Pixel coordinate grounding data
◆ ◆ ◆ ◆ ◆

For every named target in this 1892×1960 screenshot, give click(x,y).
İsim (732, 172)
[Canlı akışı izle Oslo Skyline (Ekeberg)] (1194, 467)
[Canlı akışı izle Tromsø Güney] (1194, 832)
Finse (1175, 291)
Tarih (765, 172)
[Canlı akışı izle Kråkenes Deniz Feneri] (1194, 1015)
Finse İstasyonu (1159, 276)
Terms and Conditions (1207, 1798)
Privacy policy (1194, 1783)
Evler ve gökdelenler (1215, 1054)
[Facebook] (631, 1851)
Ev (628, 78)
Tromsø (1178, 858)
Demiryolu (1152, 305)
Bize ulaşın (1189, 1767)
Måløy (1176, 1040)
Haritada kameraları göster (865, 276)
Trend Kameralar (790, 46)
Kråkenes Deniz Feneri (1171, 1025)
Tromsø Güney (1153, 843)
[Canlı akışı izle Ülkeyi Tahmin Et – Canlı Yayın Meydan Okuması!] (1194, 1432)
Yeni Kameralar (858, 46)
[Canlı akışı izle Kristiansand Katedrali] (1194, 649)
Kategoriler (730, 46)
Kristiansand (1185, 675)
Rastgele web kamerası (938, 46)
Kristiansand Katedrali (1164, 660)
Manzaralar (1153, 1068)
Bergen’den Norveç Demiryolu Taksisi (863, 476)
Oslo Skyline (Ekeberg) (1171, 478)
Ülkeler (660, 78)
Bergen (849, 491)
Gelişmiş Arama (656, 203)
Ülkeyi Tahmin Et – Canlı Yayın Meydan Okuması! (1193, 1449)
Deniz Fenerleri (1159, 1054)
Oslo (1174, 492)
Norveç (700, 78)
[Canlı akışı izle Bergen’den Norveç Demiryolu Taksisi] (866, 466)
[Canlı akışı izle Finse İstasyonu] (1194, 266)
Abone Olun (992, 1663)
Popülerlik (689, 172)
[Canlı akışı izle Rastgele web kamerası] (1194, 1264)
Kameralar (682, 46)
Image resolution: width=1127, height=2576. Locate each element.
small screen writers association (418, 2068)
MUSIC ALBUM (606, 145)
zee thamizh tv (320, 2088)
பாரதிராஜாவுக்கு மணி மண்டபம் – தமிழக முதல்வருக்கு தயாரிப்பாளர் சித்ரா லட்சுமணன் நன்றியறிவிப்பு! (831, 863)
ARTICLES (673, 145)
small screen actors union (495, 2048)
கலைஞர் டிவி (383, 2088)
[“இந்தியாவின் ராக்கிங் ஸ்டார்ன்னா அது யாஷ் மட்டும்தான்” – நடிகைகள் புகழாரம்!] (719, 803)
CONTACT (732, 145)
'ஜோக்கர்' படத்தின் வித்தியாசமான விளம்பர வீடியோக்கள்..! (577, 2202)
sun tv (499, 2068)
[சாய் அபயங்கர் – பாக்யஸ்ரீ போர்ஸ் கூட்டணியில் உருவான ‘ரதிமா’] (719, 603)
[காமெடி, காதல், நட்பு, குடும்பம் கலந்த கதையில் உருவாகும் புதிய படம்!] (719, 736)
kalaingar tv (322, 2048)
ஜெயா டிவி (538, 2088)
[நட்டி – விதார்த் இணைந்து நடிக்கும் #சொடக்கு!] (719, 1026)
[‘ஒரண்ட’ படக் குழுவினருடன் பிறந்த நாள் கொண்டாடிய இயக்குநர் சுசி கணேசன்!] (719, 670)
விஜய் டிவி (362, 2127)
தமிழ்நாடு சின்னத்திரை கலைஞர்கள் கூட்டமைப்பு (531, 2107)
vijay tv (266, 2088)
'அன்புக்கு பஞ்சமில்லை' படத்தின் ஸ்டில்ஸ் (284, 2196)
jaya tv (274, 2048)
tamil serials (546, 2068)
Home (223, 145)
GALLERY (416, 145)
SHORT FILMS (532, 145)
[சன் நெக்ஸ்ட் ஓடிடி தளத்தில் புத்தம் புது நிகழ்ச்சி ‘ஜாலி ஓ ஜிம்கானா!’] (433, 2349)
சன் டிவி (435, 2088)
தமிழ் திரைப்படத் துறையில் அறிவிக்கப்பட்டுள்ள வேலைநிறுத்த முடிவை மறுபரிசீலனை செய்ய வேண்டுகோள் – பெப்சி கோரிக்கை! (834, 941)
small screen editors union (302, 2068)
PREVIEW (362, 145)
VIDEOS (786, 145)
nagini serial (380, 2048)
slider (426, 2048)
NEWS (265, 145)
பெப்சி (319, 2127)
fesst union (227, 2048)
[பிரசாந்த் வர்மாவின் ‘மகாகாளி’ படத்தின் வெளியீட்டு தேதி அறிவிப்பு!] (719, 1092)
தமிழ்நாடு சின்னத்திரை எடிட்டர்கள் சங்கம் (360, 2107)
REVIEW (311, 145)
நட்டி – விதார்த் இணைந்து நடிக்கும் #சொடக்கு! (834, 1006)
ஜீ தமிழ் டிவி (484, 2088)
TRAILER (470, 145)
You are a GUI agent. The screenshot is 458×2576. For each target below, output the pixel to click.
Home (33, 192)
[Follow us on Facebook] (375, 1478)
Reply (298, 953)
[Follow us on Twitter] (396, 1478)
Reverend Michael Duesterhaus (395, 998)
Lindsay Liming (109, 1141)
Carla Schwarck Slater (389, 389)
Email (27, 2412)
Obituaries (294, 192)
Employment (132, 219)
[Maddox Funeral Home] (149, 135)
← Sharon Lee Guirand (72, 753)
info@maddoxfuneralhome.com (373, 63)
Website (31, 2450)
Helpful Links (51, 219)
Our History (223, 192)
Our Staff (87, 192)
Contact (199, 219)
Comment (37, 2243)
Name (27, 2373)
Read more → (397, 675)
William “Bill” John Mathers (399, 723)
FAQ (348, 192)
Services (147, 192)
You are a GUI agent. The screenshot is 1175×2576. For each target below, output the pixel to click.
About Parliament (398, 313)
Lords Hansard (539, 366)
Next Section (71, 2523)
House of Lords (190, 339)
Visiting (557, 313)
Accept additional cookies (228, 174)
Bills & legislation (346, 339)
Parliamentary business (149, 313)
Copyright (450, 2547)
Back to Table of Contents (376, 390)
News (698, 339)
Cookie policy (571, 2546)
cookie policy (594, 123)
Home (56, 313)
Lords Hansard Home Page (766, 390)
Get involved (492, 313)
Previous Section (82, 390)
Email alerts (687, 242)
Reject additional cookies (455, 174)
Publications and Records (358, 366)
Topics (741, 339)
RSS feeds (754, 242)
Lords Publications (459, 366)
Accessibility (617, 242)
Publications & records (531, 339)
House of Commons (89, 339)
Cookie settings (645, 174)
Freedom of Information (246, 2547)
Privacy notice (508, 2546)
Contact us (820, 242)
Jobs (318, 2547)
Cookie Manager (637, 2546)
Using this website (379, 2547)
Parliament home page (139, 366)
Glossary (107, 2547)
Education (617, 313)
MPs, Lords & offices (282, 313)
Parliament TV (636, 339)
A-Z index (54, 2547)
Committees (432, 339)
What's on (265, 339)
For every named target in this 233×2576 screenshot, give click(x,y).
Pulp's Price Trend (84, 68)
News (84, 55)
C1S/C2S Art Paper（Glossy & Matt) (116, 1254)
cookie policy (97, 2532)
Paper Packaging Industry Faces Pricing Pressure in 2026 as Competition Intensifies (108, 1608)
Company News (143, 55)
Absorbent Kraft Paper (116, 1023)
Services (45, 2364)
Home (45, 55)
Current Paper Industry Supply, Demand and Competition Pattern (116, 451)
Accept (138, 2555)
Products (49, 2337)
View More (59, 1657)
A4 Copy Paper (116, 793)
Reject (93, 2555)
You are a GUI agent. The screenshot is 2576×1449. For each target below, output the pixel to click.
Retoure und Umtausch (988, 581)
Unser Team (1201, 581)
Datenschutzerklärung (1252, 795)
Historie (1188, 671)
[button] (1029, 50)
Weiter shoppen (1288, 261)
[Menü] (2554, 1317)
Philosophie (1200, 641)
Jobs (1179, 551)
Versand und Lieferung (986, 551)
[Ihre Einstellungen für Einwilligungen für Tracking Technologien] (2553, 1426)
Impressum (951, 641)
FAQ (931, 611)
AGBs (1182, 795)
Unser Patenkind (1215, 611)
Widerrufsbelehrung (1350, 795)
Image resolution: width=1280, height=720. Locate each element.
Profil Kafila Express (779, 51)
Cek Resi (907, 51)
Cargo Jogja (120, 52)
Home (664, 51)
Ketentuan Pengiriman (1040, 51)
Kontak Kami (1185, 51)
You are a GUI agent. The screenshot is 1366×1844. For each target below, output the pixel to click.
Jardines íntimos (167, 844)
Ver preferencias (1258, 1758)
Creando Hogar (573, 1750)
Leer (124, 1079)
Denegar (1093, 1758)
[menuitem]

◆ ◆ ◆ ◆ ◆

▶ AIM OF THE TASK
What is needed is each line from the records with the word "small" in it.

▶ TASK RESPONSE
small screen writers association (418, 2068)
small screen actors union (495, 2048)
small screen editors union (302, 2068)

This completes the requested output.